| Exercise requirements |
Filter the entries, keeping every line with the word "marker".
Segment Start: Data extract
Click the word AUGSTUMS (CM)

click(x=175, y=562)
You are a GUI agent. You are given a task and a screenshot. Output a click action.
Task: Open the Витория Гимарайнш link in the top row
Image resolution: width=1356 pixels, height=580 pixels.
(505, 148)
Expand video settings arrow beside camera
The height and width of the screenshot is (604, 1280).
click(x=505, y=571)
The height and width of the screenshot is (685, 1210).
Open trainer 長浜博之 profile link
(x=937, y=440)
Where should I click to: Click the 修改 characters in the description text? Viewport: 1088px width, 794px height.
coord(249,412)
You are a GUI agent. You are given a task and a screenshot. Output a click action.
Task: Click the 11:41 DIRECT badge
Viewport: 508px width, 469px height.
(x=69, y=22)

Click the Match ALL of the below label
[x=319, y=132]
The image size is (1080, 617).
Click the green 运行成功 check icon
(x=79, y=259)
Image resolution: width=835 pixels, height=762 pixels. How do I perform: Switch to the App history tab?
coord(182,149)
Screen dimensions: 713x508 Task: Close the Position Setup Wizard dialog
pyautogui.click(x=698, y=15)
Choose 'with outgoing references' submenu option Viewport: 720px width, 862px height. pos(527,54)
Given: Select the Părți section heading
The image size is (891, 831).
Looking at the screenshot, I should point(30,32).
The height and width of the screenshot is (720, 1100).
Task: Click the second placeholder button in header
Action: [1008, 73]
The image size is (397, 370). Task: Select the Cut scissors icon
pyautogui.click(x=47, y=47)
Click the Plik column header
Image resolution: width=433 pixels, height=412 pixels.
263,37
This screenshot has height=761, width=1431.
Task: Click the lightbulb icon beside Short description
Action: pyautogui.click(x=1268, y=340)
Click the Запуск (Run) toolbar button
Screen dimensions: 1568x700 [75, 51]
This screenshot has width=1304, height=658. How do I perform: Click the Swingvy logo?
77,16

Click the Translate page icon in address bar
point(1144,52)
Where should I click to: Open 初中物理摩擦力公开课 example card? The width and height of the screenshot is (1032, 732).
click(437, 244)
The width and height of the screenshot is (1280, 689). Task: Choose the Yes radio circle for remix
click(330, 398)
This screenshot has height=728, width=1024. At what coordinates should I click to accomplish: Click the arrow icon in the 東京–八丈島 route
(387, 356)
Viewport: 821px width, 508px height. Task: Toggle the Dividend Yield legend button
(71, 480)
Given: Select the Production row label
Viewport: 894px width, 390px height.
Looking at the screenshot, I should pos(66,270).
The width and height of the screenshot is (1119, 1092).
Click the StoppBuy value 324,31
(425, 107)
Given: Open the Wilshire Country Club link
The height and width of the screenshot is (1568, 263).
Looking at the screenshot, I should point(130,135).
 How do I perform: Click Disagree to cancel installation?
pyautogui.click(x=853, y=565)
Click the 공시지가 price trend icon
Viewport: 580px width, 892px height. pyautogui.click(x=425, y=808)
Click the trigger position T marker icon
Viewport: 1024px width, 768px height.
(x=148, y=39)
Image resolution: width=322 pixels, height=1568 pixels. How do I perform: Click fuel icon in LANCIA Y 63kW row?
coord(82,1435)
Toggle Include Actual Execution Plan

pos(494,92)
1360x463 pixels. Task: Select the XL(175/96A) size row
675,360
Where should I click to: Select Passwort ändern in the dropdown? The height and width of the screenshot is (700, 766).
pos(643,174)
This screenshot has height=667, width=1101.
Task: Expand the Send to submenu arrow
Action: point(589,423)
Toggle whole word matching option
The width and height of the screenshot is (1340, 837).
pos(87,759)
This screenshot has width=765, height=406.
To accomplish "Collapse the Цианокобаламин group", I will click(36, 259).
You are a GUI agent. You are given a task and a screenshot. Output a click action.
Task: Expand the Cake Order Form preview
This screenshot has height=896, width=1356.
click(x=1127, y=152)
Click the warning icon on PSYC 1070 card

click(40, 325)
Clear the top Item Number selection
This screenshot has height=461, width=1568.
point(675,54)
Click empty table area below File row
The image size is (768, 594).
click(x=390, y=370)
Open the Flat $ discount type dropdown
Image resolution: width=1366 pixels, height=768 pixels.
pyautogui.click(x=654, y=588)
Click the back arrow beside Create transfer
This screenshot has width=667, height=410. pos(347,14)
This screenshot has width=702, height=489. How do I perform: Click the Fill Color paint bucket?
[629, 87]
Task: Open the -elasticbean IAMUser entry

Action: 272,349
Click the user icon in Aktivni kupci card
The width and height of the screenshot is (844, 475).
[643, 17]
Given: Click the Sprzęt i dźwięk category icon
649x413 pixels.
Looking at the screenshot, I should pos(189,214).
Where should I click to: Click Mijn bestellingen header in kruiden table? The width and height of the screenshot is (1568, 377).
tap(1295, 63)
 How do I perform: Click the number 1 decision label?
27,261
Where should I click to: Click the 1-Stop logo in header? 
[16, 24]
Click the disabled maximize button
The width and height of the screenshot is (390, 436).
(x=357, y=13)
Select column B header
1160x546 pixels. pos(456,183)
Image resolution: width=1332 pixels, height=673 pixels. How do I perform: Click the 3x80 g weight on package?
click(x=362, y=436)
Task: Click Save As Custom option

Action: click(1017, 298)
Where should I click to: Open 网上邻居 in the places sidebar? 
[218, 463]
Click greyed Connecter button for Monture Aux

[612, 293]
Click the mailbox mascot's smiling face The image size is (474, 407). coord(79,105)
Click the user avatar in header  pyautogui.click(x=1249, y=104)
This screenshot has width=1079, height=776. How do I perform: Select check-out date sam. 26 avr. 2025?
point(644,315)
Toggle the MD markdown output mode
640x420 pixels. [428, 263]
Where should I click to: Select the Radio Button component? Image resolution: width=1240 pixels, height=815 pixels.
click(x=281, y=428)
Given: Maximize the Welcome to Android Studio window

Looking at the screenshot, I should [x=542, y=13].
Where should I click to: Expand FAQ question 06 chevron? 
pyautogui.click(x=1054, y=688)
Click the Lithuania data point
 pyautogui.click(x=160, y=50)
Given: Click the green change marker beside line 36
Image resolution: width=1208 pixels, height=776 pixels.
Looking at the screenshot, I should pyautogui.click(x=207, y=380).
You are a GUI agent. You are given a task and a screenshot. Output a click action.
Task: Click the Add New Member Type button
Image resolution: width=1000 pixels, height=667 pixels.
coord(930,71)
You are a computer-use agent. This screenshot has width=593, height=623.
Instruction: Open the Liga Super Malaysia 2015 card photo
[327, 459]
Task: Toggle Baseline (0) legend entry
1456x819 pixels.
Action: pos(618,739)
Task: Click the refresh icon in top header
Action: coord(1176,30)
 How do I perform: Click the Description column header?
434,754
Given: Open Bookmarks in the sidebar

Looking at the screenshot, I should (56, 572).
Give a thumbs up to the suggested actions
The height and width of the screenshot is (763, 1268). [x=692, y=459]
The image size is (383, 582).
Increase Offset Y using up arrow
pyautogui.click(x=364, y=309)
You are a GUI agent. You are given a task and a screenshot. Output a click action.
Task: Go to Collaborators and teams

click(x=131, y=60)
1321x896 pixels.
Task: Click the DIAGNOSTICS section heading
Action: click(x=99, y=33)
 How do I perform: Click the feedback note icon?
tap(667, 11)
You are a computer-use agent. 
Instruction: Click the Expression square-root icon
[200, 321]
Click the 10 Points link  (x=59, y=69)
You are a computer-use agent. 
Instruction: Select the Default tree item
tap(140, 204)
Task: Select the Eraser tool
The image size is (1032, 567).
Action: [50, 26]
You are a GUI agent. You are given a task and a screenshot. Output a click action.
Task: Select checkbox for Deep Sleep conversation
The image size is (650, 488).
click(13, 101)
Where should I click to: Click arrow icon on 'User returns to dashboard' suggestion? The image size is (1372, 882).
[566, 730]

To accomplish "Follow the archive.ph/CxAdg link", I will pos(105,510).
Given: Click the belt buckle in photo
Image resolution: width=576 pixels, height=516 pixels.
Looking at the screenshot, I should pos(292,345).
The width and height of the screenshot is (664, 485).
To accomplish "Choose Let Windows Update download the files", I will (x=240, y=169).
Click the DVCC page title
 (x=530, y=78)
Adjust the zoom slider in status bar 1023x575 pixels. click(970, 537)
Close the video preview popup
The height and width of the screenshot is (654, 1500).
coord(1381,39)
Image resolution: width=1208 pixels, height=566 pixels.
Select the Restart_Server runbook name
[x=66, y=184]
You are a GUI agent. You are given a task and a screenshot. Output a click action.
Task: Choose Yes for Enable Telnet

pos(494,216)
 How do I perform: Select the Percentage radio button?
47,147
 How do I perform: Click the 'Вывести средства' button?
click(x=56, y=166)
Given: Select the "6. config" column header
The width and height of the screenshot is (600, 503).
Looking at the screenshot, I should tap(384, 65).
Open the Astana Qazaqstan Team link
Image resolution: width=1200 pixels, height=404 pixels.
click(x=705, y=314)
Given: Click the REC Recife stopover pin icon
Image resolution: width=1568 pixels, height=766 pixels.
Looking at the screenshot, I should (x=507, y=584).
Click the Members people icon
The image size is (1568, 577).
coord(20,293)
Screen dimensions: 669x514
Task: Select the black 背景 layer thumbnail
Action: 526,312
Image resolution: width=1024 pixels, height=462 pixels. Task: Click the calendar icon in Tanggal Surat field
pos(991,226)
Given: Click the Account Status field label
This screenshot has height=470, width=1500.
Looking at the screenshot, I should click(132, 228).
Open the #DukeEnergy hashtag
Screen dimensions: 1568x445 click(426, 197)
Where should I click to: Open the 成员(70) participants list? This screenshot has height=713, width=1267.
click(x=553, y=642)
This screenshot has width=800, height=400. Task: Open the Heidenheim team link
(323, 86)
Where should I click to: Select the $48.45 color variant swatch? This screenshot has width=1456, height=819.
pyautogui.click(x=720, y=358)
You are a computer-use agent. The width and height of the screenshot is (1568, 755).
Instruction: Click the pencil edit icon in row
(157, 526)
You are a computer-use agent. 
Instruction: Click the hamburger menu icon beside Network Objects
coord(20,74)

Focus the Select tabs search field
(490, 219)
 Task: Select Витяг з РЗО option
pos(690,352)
Segment End: Data extract
| Response to the task |
Click the trigger position T marker icon
Given: Click the green change marker beside line 36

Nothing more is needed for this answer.